======== RECORDS PROVIDED

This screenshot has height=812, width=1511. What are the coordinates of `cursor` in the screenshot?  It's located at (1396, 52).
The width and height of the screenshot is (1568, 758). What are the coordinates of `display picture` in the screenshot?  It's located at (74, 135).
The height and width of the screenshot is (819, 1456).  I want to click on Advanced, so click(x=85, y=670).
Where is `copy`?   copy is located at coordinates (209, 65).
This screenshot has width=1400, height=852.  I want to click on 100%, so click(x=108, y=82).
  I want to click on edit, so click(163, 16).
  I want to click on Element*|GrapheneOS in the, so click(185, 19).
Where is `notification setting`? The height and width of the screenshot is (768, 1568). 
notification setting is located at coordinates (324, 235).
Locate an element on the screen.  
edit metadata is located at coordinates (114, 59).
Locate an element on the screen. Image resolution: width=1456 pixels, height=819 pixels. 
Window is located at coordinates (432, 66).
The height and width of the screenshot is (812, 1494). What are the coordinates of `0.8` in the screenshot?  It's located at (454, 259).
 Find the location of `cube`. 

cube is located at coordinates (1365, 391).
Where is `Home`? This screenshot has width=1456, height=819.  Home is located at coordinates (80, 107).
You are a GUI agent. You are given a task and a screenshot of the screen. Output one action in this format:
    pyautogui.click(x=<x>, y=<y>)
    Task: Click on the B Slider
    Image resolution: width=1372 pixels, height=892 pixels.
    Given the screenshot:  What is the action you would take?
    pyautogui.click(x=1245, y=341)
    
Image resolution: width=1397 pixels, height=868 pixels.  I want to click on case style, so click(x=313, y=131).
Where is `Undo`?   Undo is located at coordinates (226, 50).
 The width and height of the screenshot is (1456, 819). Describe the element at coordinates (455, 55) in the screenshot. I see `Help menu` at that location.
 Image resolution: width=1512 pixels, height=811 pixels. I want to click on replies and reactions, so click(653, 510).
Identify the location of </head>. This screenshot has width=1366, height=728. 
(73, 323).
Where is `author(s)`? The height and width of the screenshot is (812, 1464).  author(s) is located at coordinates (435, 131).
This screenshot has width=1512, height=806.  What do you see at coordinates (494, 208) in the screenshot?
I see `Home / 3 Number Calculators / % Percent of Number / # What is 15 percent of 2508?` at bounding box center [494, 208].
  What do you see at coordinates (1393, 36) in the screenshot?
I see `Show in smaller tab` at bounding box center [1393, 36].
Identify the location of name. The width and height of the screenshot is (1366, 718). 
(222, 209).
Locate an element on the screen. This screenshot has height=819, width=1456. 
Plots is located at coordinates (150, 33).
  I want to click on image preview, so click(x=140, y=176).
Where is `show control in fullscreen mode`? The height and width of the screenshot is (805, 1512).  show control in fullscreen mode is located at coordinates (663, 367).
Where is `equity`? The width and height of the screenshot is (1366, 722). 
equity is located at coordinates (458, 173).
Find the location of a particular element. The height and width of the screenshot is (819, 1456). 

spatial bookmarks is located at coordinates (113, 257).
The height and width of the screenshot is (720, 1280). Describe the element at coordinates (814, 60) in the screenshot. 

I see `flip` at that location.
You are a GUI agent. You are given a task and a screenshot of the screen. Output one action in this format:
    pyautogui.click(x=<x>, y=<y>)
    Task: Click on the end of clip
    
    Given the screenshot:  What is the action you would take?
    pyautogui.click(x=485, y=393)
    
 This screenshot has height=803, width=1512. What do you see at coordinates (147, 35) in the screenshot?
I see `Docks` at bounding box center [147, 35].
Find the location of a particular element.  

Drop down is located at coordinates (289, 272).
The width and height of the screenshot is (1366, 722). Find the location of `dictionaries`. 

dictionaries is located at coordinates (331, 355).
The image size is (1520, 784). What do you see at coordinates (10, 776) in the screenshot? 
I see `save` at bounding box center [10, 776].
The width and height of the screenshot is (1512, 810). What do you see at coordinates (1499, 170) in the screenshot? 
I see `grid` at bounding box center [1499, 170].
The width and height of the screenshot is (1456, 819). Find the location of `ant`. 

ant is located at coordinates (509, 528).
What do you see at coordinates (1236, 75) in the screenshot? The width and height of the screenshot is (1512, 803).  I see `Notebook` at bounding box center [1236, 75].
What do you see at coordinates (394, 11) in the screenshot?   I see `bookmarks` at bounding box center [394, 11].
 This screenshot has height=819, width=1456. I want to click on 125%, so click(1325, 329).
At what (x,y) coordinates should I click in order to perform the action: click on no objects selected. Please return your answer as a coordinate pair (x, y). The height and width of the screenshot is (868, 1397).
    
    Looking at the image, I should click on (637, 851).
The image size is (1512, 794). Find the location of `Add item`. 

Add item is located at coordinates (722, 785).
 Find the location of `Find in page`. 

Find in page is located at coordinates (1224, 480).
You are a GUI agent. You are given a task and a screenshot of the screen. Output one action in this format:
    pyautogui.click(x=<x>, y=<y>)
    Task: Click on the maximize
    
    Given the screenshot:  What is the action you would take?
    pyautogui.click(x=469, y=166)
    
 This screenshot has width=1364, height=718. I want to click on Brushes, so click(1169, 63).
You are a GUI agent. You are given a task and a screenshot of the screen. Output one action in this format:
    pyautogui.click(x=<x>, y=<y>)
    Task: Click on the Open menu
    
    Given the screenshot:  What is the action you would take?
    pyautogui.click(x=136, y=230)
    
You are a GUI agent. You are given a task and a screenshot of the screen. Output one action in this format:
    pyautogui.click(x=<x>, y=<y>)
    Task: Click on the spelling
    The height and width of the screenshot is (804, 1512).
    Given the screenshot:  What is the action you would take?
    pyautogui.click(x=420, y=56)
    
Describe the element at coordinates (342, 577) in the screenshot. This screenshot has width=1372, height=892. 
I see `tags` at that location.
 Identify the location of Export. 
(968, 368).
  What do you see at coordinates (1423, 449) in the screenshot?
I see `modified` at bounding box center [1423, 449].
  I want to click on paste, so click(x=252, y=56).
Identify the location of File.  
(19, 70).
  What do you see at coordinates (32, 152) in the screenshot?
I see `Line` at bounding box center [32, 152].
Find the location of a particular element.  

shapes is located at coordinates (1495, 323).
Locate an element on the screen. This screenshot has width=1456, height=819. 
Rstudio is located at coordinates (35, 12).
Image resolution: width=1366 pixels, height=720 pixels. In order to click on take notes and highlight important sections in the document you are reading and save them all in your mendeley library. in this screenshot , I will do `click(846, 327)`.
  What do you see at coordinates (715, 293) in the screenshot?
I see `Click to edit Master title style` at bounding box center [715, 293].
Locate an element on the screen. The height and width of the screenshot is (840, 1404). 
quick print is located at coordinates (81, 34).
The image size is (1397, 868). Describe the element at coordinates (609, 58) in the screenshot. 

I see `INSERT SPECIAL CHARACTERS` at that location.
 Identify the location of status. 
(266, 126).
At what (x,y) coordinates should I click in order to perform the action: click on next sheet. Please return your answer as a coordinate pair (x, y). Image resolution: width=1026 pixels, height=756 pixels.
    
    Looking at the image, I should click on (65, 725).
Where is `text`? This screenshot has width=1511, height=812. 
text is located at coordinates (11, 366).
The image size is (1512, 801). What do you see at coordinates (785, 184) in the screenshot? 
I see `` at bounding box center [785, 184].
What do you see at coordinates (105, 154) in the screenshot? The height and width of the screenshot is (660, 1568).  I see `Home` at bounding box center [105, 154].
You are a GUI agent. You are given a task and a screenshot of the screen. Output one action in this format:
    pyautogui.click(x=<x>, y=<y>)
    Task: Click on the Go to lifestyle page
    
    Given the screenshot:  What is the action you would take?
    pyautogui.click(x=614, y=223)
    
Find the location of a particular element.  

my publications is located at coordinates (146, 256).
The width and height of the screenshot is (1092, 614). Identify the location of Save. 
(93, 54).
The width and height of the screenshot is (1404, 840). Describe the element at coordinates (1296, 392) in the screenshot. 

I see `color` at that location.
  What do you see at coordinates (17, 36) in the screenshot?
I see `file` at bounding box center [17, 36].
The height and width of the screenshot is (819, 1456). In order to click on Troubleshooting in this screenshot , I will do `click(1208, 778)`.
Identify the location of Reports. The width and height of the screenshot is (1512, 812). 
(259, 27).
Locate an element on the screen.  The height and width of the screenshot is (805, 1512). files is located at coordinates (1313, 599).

================

REQUIRED WORK: Please rewrite the listing lines from the one that contains "What do you see at coordinates (1393, 36)" through the one that contains "Plots is located at coordinates (150, 33).", replacing "Identify" with "Determine" and leaving everything else unchanged.

WORKED SOLUTION:
  What do you see at coordinates (1393, 36) in the screenshot?
I see `Show in smaller tab` at bounding box center [1393, 36].
Determine the location of name. The width and height of the screenshot is (1366, 718). 
(222, 209).
Locate an element on the screen. This screenshot has height=819, width=1456. 
Plots is located at coordinates (150, 33).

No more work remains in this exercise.